Our neighbors are grilling meat and chicken. I am sure there will also be rice.


In Korea, each dish is preceded by several small bowls of pickled things and/or version of kimchi. I love this idea and vow to adopt this concept wherever I go. The notion that appetizers don’t have to be elaborate or even that filling. Just putting out a little nibble that helps welcome guests. In Oman, there are often dates (sometimes flavored with cumin – they’re delicious that way) and/or nuts placed in small pretty bowls.

In Vietnam, they are fond of hot pots – cut up vegetables and meats displayed around a bowl of boiling broth. Dump in the ingredients and let them cook at the table, serve and eat. They also commonly serve various soups. While the ingredients can be many to create that perfect blend of sweet, salt, spice, and sourness, the final dish is a basic broth with some meat, noodles, and colorful herbs. The fact that you are most likely eating this while sitting on plastic chairs barely off the ground emphasizes the simplicity of the meal.

hot pot

Vietnamese hot pot, and low-rider chairs


typical eating in Vietnam

A typical street restaurant in Vietnam. Again, check out the low-rider chairs.

This sort of simple eating reminds me of when I was in Seattle for a couple of weeks, visiting a close friend. We were both in need of healing and had each other. She was just moving into her new home and I had time to kill before I headed out to Toronto. Because her stuff hadn’t arrived yet, her kitchen was sparse in terms of cooking instruments and going out to eat every night was outside of our budget. Instead, we would go to the grocery store, buy hummus and carrots, pick cherry tomatoes out of her new garden, and eat that. A bottle of wine and her amazing view of Lake Washington from her deck made it idyllic. We sat in deck chairs and a cardboard box served as our table. I really believe that the simplicity of the food added to the perfection of those evenings.

Moon and Lake WA

Simple food, a bottle of wine, a close friend, and this view.
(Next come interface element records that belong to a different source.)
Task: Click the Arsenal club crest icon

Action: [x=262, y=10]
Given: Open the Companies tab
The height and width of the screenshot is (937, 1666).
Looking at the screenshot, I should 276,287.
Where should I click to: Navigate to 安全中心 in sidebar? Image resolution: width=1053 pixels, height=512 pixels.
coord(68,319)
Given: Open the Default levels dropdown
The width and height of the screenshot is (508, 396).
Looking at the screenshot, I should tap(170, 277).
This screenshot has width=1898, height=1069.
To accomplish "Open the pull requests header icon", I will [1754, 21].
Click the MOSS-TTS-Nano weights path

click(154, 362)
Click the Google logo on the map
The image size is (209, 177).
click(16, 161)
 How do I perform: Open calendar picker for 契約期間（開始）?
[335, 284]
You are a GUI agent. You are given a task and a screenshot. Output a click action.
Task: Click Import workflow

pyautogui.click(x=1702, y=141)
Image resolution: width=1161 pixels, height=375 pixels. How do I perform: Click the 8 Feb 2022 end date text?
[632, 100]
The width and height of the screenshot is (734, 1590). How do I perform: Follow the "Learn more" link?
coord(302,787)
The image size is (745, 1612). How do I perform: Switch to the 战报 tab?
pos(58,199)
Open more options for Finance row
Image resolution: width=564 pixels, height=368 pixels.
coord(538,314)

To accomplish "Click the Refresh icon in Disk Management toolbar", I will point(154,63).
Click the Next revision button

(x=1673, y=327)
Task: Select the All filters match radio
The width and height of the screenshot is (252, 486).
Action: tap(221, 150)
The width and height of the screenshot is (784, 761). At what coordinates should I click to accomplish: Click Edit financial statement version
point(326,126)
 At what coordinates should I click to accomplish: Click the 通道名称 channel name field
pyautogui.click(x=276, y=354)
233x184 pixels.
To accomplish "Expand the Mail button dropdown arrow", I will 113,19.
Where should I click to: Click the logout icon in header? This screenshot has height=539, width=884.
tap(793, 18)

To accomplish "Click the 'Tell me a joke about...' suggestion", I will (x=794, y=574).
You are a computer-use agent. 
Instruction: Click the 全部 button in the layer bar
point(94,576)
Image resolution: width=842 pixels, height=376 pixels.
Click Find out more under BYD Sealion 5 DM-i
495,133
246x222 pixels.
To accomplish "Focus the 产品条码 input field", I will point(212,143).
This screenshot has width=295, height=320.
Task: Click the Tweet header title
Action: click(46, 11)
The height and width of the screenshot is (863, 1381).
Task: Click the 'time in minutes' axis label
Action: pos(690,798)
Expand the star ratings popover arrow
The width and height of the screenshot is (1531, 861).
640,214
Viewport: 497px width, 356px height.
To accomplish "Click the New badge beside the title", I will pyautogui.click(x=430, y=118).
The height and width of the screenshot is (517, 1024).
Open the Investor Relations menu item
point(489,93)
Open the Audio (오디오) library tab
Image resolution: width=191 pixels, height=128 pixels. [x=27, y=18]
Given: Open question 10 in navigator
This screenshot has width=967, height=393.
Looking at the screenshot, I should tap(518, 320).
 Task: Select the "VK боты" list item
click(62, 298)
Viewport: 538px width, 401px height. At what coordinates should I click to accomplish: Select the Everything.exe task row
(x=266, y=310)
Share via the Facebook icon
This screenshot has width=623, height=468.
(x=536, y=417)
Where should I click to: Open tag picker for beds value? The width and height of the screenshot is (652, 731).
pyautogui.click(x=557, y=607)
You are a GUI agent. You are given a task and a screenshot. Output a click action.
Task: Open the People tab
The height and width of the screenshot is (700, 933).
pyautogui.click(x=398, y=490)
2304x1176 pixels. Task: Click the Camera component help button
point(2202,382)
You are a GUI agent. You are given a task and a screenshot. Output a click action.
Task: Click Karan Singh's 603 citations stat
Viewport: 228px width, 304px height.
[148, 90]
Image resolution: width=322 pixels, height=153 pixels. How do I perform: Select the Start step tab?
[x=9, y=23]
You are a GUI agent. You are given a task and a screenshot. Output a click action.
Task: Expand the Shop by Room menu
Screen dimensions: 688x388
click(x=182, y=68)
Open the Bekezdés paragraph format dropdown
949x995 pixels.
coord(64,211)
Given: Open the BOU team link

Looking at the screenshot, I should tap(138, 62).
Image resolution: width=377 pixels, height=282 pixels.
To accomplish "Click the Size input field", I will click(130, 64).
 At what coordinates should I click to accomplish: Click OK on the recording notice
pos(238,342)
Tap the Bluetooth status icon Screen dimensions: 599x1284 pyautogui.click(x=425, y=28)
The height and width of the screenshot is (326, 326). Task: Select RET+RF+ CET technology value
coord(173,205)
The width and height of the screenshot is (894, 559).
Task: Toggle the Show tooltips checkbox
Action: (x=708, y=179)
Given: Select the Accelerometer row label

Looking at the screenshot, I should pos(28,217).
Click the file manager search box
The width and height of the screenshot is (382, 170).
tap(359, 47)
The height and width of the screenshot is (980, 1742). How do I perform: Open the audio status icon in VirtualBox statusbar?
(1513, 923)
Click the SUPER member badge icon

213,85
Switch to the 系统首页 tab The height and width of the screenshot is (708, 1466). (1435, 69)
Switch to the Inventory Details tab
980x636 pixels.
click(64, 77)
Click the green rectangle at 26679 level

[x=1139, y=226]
I think that in the US we are too focused on making food special through elaboration. Odder ingredients, extra preparation, over-the-top combinations. A burger that uses grilled cheese sandwiches as the bun? Nachos with everything under the sun on top of them? I know it’s not always the case – America’s adoption of sushi shows that we can appreciate the simple. Yet even there the rolls are complicated. No one needs cream cheese with their rice and fish. Or mango. No one.

I could go off on the idea that all of this food that tries to out-do each other is one of the drivers of unhealthy eating, but I won’t. First of all, I am hardly eating healthy here: too much bread. Secondly, what is really striking me is the back-to-basics of food I am experiencing. I am appreciating the emotional comfort of food that is presented to simply, not its health benefits. Or maybe I am just grateful that there is a way that people like me, who are not great cooks, can still offer food to guests without embarrassment.

On one lazy Saturday morning, I puttered into the kitchen and made a plate of hummus, carrots, pickles, and olives. Dave and I ate it and although it was hardly filling, it did stave off my growling stomach. I was guilty of sprinkling some Kashmir chili powder (think paprika-inspired chili powder; it’s what is available here and it’s great) over the canned hummus before serving it, but to me I still presented simple fare that satisfied me both physically and emotionally. Sometimes it really doesn’t take much.



4 thoughts on “Food overseas: Strange yet simple

  1. An all-time favorite memory is eating simple meals of bread and cheese, sometimes soup, at a mid-mountain stop while skiing with my good friend. I think you are right: the experience was enhanced by the straight-forward fare.